0

Cómo surgen las superpotencias económicas

Los disturbios anti-Japón a lo largo de China han elevado las tensiones en Asia. En efecto, la chinamanía, una mezcla de esperanzas pero sobre todo de temores está recorriendo el mundo debido al rápido crecimiento económico de China. ¿ Debe el mundo realmente estar más temeroso que esperanzado?

Los estadounidenses temen que sus mercados se inunden con los productos chinos. México, Brasil, Europa Central, Indonesia, y hasta Sri Lanka están preocupados por la competencia de la mano de obra barata. Los europeos pueden estar más contentos, con la creencia de que el mercado chino no sólo se abrirá a sus productos de ingeniería y a las herramientas y maquinaria que abastecerán al nuevo taller del mundo, sino también a los productos de lujo y hasta al turismo que demanda una nueva y pudiente clase media china. Todos sienten que se está dando un cambio sísmico.

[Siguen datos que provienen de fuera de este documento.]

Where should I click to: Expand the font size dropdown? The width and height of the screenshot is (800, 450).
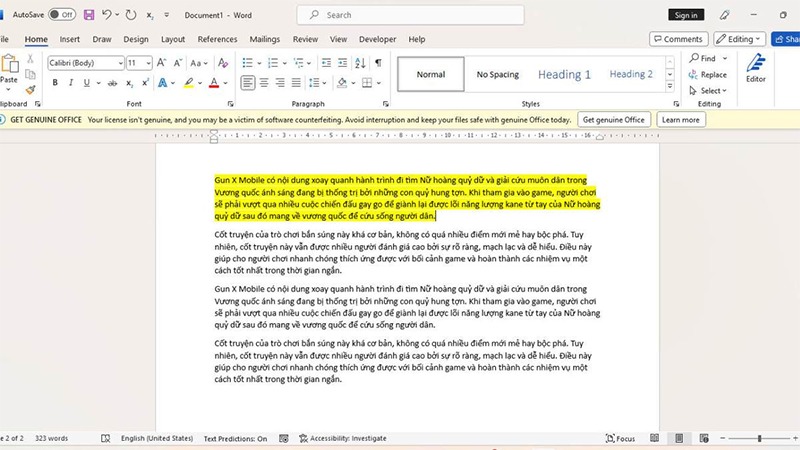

Tales crecimientos industriales rápidos son poco frecuentes pero no inauditos. Las analogías más interesantes son la de Alemania, en el siglo XIX, y la de Japón en el siglo XX. Antes de esas épocas, Inglaterra era el prodigio de Europa. Lo que había sido una isla con mal clima en las costas del continente surgió como la principal economía del mundo, cuyos productos, desde los textiles hasta los equipos para ferrocarriles llegaron a dominar los mercados mundiales. Inglaterra fue pionera de la industrialización y quedó profundamente conmocionada por el atrevimiento de los recién llegados que pronto ingresaron a la misma etapa.

Sin embargo, para finales del siglo XIX, Alemania, con mano de obra mucho más barata, había superado a Inglaterra en la producción de acero y era líder sin discusión en las nuevas tecnologías de los bienes eléctricos, los químicos y las tintas, así como en muchos aspectos de la alta ingeniería. Pero Alemania también inundó los mercados con productos de consumo masivo: instrumentos musicales más baratos de lo que los fabricantes tradicionales en Francia o Italia podían producir, e impresos litográficos utilizados en las tarjetas de navidad y postales. En efecto, los productos alemanes eran omnipresentes. Cuando un iracundo escritor británico escribió una protesta titulada "Hecho en Alemania", empezó por registrar su malestar porque el lápiz que estaba usando era también un producto alemán.